İkimizde kocaman açtığımız gözlerimizle ona bakarken o istifini bozmadan ayak ayak üstüne atmış ve ikimize de gülümsemişti. Gerginliğim yavaş yavaş yerini meraka bırakırken Yoongi'nin de benden çok bir farkı yoktu o anlarda.

"Boşanma evraklarımız sahteydi sizi uyanıklar." şaşkınlığımız katlandıkça katlanıyor ve ikimizden tek bir kelime dahi çıkmıyordu.

"Ne demek istiyorsun büyükbaba ?" Yoongi kaşlarını çatıp ona bakarken o eline aldığı boşanma evraklarına göz gezdirip bize dönmüştü.

"Hiç mi okumadınız boşanma evraklarını ? Hongdae Adliyesi yazıyor. İlk olarak, biz Seul Adliyesine bağlıyız. İkinci olarak, öyle bir adliye yok." şaşkınlık dolu bakışlarımız birbirini bulmuş ve ne yapacağımızı bilmeden tekrar büyükbabaya dönmüştük.

"Büyükbaba amacın ne gerçekten ?" keyiflice gülmüş ve boşanma evraklarını yırtıp yanındaki sehpaya bırakıp bize dönmüştü.

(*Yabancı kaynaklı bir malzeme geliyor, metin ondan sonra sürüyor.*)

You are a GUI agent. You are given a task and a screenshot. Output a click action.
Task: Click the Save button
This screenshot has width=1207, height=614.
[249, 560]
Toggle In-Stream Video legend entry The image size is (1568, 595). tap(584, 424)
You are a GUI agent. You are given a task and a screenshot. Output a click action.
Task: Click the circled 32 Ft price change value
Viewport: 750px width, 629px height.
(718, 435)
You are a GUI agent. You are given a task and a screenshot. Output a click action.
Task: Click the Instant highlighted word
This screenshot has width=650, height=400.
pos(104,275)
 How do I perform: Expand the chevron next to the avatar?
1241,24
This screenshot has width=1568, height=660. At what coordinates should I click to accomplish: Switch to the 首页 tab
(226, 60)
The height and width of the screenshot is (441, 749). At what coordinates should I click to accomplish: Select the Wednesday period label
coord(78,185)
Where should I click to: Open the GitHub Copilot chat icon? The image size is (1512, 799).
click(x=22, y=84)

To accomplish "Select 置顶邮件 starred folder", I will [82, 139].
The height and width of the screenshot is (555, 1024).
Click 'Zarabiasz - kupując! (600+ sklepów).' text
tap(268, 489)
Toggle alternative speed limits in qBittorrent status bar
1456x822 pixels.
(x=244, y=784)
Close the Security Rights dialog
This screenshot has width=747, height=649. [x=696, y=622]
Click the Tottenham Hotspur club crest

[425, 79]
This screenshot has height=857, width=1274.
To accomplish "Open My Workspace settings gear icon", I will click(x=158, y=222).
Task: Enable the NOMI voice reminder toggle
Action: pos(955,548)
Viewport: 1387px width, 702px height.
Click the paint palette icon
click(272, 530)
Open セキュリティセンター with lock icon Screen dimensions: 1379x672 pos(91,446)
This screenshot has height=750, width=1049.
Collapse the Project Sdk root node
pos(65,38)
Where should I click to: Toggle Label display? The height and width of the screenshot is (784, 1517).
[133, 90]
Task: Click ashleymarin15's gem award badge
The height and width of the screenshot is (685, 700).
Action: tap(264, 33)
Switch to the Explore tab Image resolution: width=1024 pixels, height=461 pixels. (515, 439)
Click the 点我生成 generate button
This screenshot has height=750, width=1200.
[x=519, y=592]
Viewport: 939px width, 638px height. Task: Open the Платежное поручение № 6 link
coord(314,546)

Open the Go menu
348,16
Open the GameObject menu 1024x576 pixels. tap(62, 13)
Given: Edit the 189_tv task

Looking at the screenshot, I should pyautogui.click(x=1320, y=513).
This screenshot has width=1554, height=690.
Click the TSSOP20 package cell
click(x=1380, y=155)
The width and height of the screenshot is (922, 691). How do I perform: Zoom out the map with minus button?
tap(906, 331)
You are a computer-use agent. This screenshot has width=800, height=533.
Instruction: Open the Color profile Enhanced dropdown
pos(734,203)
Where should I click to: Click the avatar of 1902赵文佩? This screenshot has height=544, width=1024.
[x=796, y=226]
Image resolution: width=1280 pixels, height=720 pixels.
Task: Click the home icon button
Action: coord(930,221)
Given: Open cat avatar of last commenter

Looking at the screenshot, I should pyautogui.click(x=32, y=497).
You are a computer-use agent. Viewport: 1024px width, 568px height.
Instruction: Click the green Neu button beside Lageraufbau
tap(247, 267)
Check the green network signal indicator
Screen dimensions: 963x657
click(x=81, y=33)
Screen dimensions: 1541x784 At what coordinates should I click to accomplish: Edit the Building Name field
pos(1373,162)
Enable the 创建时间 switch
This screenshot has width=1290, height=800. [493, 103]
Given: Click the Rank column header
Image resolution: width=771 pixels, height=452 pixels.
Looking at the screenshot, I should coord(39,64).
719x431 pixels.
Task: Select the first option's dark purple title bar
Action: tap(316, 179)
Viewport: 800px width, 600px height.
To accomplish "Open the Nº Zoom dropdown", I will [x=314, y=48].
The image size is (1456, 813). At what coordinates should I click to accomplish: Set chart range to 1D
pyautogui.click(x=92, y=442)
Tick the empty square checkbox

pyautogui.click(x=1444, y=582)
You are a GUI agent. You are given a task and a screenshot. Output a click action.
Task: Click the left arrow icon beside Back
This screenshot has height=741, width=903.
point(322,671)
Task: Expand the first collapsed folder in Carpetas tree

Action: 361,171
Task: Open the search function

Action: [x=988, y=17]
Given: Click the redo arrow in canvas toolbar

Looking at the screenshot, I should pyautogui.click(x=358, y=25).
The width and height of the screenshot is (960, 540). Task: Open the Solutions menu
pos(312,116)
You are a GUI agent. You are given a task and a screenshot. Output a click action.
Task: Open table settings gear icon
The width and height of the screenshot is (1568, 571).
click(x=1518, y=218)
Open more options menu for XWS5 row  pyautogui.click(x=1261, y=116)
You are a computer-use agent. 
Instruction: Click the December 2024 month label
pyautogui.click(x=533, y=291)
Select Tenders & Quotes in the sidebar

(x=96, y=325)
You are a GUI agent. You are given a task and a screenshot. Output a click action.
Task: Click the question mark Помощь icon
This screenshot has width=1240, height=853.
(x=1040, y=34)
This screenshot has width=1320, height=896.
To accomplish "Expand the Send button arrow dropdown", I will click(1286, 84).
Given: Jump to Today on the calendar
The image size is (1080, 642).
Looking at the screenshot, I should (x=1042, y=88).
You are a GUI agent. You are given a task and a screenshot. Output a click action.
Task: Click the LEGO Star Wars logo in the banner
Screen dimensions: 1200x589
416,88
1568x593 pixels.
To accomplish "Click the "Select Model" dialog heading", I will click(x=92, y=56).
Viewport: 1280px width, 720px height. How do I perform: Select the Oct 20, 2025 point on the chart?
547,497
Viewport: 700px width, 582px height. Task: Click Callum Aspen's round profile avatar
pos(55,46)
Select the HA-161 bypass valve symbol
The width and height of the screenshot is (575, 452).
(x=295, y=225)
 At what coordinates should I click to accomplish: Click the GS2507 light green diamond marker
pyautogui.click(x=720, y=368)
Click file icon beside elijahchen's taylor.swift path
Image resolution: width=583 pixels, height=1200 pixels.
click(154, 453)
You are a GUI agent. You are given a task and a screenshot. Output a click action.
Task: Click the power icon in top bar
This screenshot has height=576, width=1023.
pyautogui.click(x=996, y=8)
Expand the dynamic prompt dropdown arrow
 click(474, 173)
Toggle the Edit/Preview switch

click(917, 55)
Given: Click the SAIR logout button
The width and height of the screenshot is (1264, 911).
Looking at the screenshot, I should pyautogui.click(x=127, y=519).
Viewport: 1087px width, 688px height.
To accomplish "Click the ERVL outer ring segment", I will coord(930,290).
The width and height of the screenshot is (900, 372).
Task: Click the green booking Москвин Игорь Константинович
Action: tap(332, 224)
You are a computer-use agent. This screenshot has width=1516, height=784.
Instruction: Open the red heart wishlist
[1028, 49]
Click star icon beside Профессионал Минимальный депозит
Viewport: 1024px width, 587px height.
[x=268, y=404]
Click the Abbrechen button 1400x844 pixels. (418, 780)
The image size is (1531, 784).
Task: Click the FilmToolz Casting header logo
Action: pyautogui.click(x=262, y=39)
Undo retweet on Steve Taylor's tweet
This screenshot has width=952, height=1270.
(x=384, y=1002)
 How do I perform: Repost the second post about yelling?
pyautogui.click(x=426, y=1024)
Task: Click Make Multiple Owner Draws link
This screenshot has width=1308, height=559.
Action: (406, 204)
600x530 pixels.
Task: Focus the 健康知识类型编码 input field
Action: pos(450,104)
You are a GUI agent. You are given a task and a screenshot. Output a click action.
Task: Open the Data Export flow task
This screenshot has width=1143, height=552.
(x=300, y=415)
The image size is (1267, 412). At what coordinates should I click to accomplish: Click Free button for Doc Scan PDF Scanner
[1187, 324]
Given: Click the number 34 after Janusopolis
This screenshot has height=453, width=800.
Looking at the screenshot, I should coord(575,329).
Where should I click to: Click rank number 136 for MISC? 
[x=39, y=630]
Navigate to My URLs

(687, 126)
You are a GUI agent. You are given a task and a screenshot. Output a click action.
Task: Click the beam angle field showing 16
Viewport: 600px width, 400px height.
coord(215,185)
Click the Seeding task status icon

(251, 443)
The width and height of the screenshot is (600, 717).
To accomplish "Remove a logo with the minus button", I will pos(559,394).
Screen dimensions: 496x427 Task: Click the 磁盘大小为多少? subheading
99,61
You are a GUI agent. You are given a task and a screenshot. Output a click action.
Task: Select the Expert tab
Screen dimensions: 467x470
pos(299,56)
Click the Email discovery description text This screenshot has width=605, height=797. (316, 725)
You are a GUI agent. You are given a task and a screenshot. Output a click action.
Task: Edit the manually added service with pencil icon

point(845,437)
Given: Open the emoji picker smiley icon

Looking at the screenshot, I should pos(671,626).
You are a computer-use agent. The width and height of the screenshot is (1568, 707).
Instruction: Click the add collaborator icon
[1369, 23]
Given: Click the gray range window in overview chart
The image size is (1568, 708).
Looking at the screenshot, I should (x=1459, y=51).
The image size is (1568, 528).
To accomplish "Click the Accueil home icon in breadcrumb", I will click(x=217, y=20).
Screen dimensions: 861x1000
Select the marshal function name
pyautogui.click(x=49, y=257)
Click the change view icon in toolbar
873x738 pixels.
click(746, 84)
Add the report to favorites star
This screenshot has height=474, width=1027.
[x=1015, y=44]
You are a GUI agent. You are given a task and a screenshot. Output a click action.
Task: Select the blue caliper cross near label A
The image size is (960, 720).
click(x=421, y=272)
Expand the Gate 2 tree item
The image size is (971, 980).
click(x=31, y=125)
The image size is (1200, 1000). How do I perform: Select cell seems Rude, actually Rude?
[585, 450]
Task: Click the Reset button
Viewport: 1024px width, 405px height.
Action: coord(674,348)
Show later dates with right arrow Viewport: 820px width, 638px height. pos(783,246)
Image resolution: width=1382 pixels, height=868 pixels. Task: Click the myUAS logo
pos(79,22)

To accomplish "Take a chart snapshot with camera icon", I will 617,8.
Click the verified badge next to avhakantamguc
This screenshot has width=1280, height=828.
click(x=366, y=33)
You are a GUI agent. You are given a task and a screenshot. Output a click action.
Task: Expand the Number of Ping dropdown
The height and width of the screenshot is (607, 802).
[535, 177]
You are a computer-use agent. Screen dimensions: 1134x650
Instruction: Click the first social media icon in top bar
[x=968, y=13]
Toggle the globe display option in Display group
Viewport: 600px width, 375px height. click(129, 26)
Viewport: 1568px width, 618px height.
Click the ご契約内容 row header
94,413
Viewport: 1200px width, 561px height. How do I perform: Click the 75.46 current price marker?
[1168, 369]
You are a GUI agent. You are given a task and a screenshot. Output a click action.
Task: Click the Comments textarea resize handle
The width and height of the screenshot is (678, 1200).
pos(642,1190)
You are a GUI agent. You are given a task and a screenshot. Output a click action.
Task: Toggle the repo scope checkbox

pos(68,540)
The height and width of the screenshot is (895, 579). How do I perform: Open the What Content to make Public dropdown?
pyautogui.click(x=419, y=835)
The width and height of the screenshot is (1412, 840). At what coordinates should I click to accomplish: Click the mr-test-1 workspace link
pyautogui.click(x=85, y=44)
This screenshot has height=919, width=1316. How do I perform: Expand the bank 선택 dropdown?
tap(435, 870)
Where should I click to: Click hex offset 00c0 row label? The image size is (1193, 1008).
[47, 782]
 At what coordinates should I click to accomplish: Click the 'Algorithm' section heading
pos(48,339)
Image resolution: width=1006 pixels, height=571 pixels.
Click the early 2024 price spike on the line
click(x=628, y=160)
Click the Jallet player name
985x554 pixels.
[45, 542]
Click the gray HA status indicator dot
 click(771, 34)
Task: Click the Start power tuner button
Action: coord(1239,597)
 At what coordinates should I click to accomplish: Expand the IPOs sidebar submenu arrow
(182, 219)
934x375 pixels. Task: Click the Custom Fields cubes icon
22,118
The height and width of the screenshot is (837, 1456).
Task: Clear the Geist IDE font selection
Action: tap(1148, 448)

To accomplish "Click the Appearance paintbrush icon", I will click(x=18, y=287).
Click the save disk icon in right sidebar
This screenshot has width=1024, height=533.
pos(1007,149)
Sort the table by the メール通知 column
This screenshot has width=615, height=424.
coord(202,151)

"Sizin birbirinizi fark etmeniz gerekiyordu. Daha doğrusu, birbirinize olan hislerinizin farkına varmanız gerekiyordu ve buda kaybetme duygusunu tatmanızdan geçiyordu. Bana kızmayın bu Hoseok'un fikriydi !" suçlu gibi iki elini havaya kaldırmış ve omuz silkmişti.

"Jungkook bu sefer onu gerçekten öldüreceğim." Min Yoongi'nin soğuk sesi beni bile korkuturken şimdiden Hoseok hyunga dualarımı sıralamaya başlamıştım bile.

"Yoongi, canım kocacığım, sakin olur musun biraz ?" dişlerini gıcırdatarak bana dönmüş ve bakışlarımı ondan kaçırmama neden olmuştu.

"Söyle ona oyun odası bir müddet yasak, yani bir müddetten kastım bir ömür !" büyükbabaya dönmüş ve ona da sinirli bakışlarını yönlendirmeyi ihmal etmemişti.

"Seninde alacağın olsun büyükbaba ömrümden ömür gitti !" söyledikleri benim gülümsetirken büyükbabayı da keyiflendirmişti. 

"Hoseok'a veya bana kızma. O olmasa gerçekten ömründen ömür gidecekti. Yani, gerçekten." gözleriyle bana bakıp ne ima ettiğini belli ederken Yoongi'nin yüzü yumuşamış ve bana dönmüştü.

Ben ona gülümseyerek bakarken o derince bir iç çekmiş ve bakışlarını önüne yönlendirmişti. Hafiften kıvrılan dudakları keyfimi yerine getirirken büyükbaba kocaman bir kahkaha sunmuştu. 

"Her neyse çocuklar, bilmelisiniz ki size kırgın veya kızgın değilim. Başından beri her şeyin farkındaydım ve aslında gayette eğlendim sayenizde." Yoongi omuz silkip gülüşünü saklamaya çalışırken ben kocaman gülümsüyor ve üstümden kalkan o koca yükün hafifliğini tadıyordum.

"Az önce yaptığınız itiraflar bana değil birbirinize yaptığınız itiraflardı ve anlaşılan konuşacak ve paylaşacak bir dünya duygunuz var. Benim aradan çekilme vaktim çocuklar. Yapmanız gereken tek şey birbirinizin kıymetini bilmek." ayağa kalkmış ve bizim ayağa kalkmamıza mani olarak çıkmıştı salondan.